Thirdly, the firm also claims the city was unjustly enriched by the work by accepting the labor, materials and services without offering payment.

The original bid was for $7.79 million, but change orders for additional work including rain gardens along the stretch ballooned the cost to date to $9.03 million, not including the additional work now being disputed.

The majority of the project was funded by a $6.5 million federal Transportation Investment Generating Economic Recovery grant, while the rain gardens were funded through a $865,000 Green Innovation Grant. City officials originally planned to cover $1.5 million of the project through the city’s general funds, but more than $600,000 was added to that in April when the Common Council chose to use a combination of fund balance and a five-year bond to cover the judgement.

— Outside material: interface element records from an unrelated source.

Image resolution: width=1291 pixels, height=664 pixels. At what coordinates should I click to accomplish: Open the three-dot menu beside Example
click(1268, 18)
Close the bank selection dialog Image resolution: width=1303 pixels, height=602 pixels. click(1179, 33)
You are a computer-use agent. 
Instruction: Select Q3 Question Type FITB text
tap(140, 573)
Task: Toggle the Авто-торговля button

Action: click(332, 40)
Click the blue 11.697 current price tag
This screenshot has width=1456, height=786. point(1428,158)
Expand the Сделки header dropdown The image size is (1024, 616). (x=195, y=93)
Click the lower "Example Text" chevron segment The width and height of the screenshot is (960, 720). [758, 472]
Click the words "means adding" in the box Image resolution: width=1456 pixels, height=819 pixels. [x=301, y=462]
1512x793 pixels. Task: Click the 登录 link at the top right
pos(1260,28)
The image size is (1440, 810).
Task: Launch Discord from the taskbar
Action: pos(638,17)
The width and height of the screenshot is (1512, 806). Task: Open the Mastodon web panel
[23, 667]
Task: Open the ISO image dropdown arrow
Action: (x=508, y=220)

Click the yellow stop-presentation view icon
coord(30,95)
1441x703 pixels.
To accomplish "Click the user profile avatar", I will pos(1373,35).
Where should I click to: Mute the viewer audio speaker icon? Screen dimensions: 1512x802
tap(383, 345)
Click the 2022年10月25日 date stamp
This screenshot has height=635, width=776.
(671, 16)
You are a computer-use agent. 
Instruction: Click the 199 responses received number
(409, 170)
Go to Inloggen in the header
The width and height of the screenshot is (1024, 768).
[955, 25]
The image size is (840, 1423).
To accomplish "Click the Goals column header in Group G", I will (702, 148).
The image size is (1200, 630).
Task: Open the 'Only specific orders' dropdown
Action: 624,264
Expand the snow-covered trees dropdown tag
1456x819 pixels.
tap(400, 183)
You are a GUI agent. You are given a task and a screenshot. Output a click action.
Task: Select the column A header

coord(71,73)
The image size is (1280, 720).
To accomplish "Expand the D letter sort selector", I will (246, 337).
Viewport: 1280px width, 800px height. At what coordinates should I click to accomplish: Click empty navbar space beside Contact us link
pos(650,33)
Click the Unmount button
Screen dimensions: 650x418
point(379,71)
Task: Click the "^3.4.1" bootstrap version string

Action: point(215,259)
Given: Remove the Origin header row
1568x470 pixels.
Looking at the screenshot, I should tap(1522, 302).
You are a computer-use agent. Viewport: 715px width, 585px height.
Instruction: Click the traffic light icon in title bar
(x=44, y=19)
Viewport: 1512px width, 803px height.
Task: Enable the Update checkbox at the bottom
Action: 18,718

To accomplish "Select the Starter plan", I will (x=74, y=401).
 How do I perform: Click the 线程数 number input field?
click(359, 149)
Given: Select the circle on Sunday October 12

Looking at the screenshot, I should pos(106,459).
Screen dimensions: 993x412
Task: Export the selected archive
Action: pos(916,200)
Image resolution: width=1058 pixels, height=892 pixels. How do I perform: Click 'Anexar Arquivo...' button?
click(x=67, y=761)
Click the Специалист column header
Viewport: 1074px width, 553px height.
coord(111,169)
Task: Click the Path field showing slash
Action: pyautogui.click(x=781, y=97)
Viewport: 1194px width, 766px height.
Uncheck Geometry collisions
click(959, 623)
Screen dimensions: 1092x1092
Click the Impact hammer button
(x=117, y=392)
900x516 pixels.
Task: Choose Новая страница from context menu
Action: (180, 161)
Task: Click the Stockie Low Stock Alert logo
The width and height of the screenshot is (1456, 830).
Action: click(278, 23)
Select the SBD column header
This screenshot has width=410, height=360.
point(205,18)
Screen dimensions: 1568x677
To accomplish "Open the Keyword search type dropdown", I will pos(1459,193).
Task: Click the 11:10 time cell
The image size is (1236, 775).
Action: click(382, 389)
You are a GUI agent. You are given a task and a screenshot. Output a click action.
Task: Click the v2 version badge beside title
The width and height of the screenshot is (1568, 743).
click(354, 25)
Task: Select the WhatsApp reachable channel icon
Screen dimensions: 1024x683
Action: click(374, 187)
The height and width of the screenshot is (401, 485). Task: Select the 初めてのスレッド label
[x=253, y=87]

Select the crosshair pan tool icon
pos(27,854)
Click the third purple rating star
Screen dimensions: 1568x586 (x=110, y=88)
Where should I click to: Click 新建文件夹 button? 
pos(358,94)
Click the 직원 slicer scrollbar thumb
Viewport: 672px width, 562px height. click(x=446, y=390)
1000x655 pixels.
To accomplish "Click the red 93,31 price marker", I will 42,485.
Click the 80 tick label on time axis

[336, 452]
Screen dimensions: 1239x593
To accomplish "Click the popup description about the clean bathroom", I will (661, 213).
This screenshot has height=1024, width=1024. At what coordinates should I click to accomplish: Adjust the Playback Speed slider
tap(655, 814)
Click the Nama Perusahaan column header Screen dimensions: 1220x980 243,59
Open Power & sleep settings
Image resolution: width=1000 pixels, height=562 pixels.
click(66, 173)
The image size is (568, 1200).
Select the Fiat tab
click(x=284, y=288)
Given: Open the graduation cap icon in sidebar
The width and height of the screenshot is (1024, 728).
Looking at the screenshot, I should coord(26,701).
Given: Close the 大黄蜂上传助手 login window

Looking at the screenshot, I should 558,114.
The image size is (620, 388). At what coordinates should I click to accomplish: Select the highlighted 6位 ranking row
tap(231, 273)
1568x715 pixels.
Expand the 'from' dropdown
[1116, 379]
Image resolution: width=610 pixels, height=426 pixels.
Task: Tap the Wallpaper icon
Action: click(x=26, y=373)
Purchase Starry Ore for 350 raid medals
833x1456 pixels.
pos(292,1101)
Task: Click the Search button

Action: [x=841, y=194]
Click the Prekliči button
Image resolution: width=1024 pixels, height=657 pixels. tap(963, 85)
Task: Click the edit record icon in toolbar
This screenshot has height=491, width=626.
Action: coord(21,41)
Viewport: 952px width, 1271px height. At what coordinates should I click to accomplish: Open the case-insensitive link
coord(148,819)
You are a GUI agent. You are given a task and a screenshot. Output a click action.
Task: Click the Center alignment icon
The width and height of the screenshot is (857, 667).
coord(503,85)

Following a year of discord over the penultimate bill for the work — amounting to almost $900,000 — Judge Jeremiah Moriarty ordered the city in April to pay Estimate No. 19, as well as interest. In addition, he ordered the city, within 30 days, have engineers prepare the final estimate for CATCO.

In the beginning of August, CATCO moved for an order of contempt against the city for not complying with the order because Hatch Mott MacDonald engineers had not prepared the final estimate. On Aug. 14 — two days before the motion was to go before a judge — the final estimate was received by the city and submitted to CATCO. In the estimate, engineers recommended that none of the submitted expenses from the contractor be approved.

A notice of claim was served Oct. 24, with the lawsuit being filed Jan. 16. City officials were notified by a process server on Feb. 6.

In April, Aiello noted that CATCO was claiming another roughly $285,000 in costs would be included in a final bill, which the court ordered be completed in 30 days.

“Hatch Mott MacDonald has not signed off on that because they’re not sure it’s accurate,” Aiello said at the time. “No one — neither Hatch Mott MacDonald or the city — has signed off.”

He said engineers had concerns over double billing for some entries in the final estimate and work that may never have been completed, and a solution still needed to be found.

Aiello said Friday that is still the primary concern.

“We don’t feel we owe it,” he said.

IN THE FIRST LAWSUIT, CATCO lawyers contended that the city had not paid for any work performed between Nov. 30, 2016 — after the ribbon cutting for phase one of the Walkable Olean project — until March 22, 2017. The bill was submitted to the city by engineering firm Hatch Mott MacDonald, which had been hired to track Catco’s progress and act as project oversight, on April 6, 2017. City officials challenged the estimate over concerns including workmanship.

Additionally, issues with meeting goals for the state’s Disadvantaged Business Enterprise program were part of the city’s reasoning for not paying the bill. CATCO was unable to ensure that 10.84 percent of federal dollars spent on the project included businesses in which women and minorities have a controlling stake — CATCO owner Mike Salvador earlier said one of his female-led suppliers left business during the project due to a family medical emergency — and was not approved for a waiver from the state program. The issue resulted in the contractor losing its certification, shutting down construction temporarily in September 2016 just before the ribbon cutting.

Leadership issues appeared to exacerbate the dispute. Issues were compounded by changes in leadership at the DPW. Former Director Tom Windus resigned at the end of April, with the bill being due May 22. He was not replaced until September. Aiello said also that Hatch Mott MacDonald sent the supervising engineers to other projects, which made working out the estimate difficult.

Hatch Mott Macdonald in its suit reported that “the nature of this action is the recovery of $7,965.26 in unpaid professional services rendered by plaintiff to defendant.” The firm also seeks interest accrued since its Sept. 8, 2017, issuance, as well as legal fees.

“There’s issues there, too,” Aiello said, noting the bill came in almost a year after the ribbon was cut on the project and the long delays between work being done and receiving the final two estimates.